Is this a case of man bites dog? A mid-size BMW sedan equipped with a diesel engine returned better fuel economy on a 545-mile, London-to-Geneva, run than a gasoline-powered Toyota Prius. A BMW 520d with a 2.0-liter diesel engine and regenerative braking (but no heavy duty hybrid features) got 41.9 mpg while the full-hybrid Prius, 500 pounds lighter, got 40.1 mpg.
In the comments section, one Prius owner whimpered that the test was unfair, saying:
"40 mpg for the prius? I have never been able to acheive (sic) any thing less than 50 mpg. This test in (sic) unscientific at best, you have two different drivers whose driving habits can be vastly different. On my prius, I average 55 mpg while my wife averages 48 mpg."
While you're thinking about that, note this line in the main article: "Testers found the (BMW) 520d "not startlingly quick ... [but] it cruised happily at the French autoroute limit (dry conditions) of 78mph towards the champagne region."
And this one: ...To find out, they drove BMW's midsize 5 Series sedan and the Prius London-to-Geneva, adding 100 miles to the route "to give the Prius the advantage of running in urban conditions where its petrol-electric drivetrain comes into its own."
And this one: The Prius weighed 573 pounds less and had an aerodynamic shape "as slippery as a campaign manager discussing political donations," leading the testers to believe "the Prius should take less energy than the BMW to maintain a constant cruising speed." Not so. As many people know, the advantage of hybrids lies in urban driving where the stop-and-go recaptures the car's energy. On the highway, it's one more four-cylinder car pushing through the wind.
So basically, according to this Prius owner, it was "unfair" despite the fact that the driver of the BMW drove it like a BMW, cruising at 78 mph, because the driver of the Prius didn't drive at bicycling speeds and only in city conditions, like a Prius owner with something to prove. It was "unfair" because all the odds weren't stacked in favor of the hybrid.
Not mentioned is the fact that for 30 years VW has been building diesel cars that beat the hybrids at their own game, and there are many early versions of those still out there running around, despite being 30 years old and having a half-million or more miles on them.
Let me clarify that a little more.
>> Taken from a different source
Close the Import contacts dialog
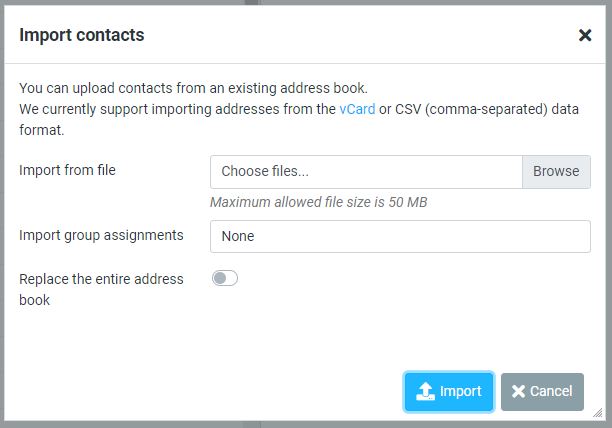Image resolution: width=612 pixels, height=428 pixels. pyautogui.click(x=585, y=35)
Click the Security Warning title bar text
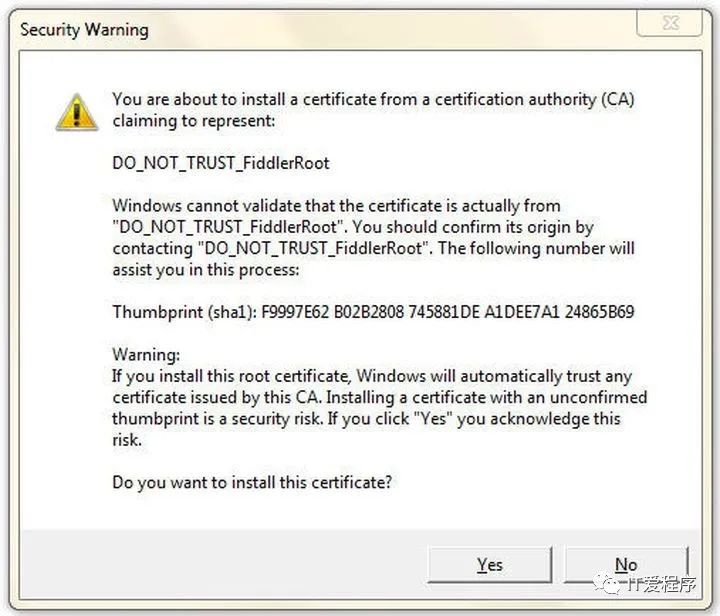This screenshot has width=720, height=616. [x=84, y=30]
A 1978 VW diesel Rabbit will get better than 50 mpg if you drive it like you're trying to kill it. It will get over 60 mpg if you take some pains to maximize fuel mileage. I'm not talking about hypermiling; there's no telling what it will do hypermiling. A Prius will get maybe as much as 60 mpg, hypermiling. And I can just about guarantee there will never be any such thing as a 30-year-old Prius, unless it has been in storage all those years.
Now, let me reiterate what I have said in the past: I am not against hybrids per se. In fact, I think most if not all new vehicles will incorporate some hybrid-vehicle technology in the future; witness the regenerative braking on the BMW in this article.
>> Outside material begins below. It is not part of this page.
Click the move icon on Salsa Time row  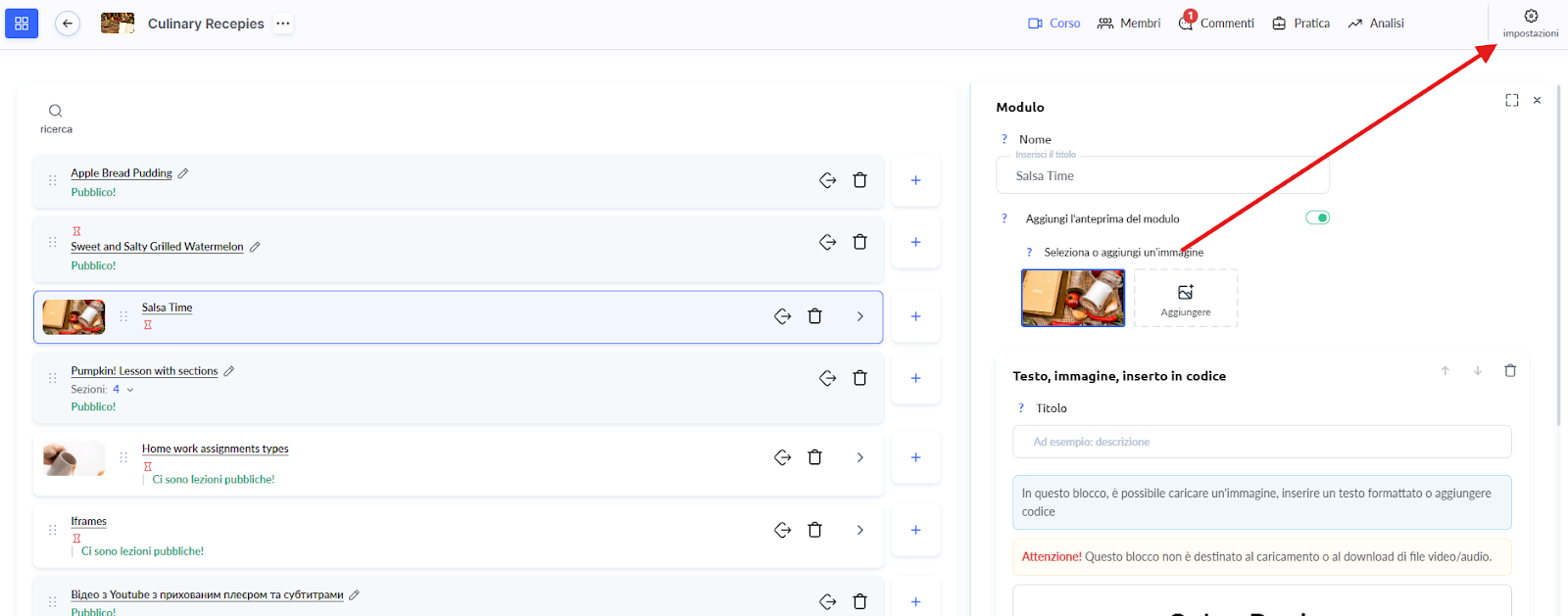pos(782,316)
But I AM against the BS political posturing of those who drive hybrids as a form of activism, with their "holier-than-thou" attitude.
If anyone wants to take me up on it, I can build (on an existing, older car like a Geo Metro) a car that will go at least 50 mph, with a fuel mileage of at least 110 mpg (US) and a cruising range of at least 300 miles, for half the price of a new Prius.